After we figure out the problem we still need to align it with our business goals, and decide if it’s a problem we can solve and want to solve.

 

Mistake 3 : building without testing

When we get stuck in the build trap we don’t tend to test our assumption, as we tend to commit to one solution too early. Instead, we should solicit many solutions at first, and get people off the fixation on the one idea.

We also tend to invest too much into the one idea and then have trouble letting go (endowment effect again).

Instead, we should pick out a few ideas that are the most viable and then test them to find the ideas that:

  • have the most positive customer feedback, and
  • require the smallest investment

using small, data-driven experiments. Techniques such as A/B testing falls right into this (but remember though, A/B testing doesn’t tell the whole story, you probably also want A/A testing to act as blind test group). It could also be as simple as talking to a few customers to get their feedbacks.

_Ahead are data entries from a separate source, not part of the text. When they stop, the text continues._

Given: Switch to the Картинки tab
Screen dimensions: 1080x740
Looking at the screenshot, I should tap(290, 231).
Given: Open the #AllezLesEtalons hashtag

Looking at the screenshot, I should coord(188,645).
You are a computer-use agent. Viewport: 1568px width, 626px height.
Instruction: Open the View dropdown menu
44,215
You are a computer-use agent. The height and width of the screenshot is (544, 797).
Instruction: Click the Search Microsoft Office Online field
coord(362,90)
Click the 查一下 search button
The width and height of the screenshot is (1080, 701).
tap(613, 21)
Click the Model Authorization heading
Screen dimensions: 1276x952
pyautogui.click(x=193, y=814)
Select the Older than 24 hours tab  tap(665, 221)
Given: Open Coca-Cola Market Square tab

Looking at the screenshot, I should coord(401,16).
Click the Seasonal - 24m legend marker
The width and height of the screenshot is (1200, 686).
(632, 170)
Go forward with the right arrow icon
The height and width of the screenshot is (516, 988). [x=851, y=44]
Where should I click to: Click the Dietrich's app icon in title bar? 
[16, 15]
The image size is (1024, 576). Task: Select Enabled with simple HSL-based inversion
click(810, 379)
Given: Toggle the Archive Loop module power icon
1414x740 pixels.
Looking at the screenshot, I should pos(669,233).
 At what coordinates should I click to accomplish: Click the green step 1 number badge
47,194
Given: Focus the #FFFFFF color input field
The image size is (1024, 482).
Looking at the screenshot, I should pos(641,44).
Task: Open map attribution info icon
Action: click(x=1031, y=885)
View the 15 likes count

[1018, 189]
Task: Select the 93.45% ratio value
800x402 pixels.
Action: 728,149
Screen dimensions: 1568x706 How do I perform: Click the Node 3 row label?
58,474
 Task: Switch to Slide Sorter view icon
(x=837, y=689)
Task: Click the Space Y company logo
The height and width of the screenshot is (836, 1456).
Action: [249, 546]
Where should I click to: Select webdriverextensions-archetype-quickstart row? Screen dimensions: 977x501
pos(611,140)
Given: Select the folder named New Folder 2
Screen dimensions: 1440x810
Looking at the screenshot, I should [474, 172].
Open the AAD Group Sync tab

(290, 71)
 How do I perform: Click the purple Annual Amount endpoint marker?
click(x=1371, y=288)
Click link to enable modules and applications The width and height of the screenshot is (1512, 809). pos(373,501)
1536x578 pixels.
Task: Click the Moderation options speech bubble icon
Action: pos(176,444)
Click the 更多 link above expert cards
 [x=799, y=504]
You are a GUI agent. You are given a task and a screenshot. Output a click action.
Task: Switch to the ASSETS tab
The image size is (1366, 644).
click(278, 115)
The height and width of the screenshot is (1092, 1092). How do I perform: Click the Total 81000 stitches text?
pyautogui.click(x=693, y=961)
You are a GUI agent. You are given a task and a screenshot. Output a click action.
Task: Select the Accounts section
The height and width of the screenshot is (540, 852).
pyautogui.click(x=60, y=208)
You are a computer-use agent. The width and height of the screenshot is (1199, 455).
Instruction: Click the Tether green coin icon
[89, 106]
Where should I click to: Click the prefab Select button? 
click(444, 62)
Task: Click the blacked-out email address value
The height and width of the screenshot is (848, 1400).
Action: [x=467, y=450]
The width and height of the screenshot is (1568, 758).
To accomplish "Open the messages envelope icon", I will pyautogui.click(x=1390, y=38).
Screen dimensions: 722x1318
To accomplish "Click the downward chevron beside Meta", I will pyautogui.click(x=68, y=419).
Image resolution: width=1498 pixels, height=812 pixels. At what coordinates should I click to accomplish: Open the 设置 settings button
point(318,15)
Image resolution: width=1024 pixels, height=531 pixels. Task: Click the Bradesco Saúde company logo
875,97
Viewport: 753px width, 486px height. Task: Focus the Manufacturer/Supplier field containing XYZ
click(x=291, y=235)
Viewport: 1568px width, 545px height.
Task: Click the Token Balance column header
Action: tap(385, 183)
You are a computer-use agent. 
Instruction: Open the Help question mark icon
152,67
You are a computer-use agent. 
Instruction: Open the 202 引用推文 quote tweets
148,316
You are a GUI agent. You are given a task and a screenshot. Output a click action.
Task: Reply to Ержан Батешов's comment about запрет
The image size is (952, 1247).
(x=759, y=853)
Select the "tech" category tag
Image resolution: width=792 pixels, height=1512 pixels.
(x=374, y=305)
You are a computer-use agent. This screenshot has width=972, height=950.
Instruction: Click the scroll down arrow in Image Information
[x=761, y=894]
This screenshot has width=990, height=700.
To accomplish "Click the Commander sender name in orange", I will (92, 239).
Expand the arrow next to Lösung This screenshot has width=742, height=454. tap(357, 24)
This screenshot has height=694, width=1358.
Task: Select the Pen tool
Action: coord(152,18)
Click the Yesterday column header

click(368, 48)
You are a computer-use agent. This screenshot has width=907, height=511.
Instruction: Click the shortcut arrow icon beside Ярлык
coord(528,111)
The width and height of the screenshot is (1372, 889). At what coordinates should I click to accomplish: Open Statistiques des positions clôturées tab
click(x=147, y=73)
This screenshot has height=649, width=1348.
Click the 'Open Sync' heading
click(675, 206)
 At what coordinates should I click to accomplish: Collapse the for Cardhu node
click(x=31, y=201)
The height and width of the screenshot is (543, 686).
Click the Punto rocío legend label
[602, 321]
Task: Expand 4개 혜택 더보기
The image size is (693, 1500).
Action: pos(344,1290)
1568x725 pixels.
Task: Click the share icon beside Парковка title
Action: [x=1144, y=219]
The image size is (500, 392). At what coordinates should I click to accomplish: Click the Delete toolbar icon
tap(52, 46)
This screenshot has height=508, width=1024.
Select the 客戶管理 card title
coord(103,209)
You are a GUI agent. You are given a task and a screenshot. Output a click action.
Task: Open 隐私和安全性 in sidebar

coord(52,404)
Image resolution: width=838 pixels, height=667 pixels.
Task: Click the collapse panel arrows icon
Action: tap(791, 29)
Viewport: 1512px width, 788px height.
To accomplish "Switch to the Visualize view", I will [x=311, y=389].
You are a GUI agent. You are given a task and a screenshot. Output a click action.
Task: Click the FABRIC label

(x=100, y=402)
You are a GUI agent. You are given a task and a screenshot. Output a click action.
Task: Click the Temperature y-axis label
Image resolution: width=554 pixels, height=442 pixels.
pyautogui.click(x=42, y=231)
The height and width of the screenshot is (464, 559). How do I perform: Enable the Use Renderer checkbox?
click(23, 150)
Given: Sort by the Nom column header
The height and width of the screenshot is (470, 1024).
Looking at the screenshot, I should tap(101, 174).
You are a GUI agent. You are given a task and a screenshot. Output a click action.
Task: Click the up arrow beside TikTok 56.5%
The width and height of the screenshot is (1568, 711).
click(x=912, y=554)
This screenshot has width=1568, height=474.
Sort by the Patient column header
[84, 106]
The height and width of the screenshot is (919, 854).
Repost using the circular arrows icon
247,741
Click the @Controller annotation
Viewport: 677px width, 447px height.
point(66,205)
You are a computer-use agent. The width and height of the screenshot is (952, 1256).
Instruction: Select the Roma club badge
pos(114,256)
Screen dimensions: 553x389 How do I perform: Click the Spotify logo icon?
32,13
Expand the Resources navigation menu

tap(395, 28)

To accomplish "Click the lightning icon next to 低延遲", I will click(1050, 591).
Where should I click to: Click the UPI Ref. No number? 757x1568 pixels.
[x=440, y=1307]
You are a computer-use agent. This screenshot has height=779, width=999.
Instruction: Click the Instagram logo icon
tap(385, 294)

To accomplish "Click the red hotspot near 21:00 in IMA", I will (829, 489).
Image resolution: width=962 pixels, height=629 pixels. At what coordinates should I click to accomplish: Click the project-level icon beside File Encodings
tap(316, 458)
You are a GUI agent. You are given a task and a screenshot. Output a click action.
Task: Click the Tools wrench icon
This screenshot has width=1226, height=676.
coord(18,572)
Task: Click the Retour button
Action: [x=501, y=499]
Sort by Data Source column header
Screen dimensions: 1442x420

There are 3 key experiments you should run:

  1. do the customers have this problem?
  2. are they interested in solution ideas?
  3. are they interested in our solution?

 

Mistake 4 : no success metrics

Another common mistake is to not set success metrics when we go and do experiments, and we also don’t set success metrics when building new features.

Instead, we should set goals early. Doing so early is important because if we set up goals in hindsight then we’ll just change the goals to make the feature look good…

We should be asking questions such as

How much value do we need to capture to make this feature worth building?

We also need to accept that leaning on its own is also a form of success.

 

The risk of continuing with a bad idea is really great, so the earlier we can kill of these bad ideas the lower our risk will be.

And the fast you kill the bad ideas, the more time you will have to devote to the good ones.

Fail fast, so you can succeed faster.

 

– Melissa Perri

and finally,an obligatory picture of terminator of course!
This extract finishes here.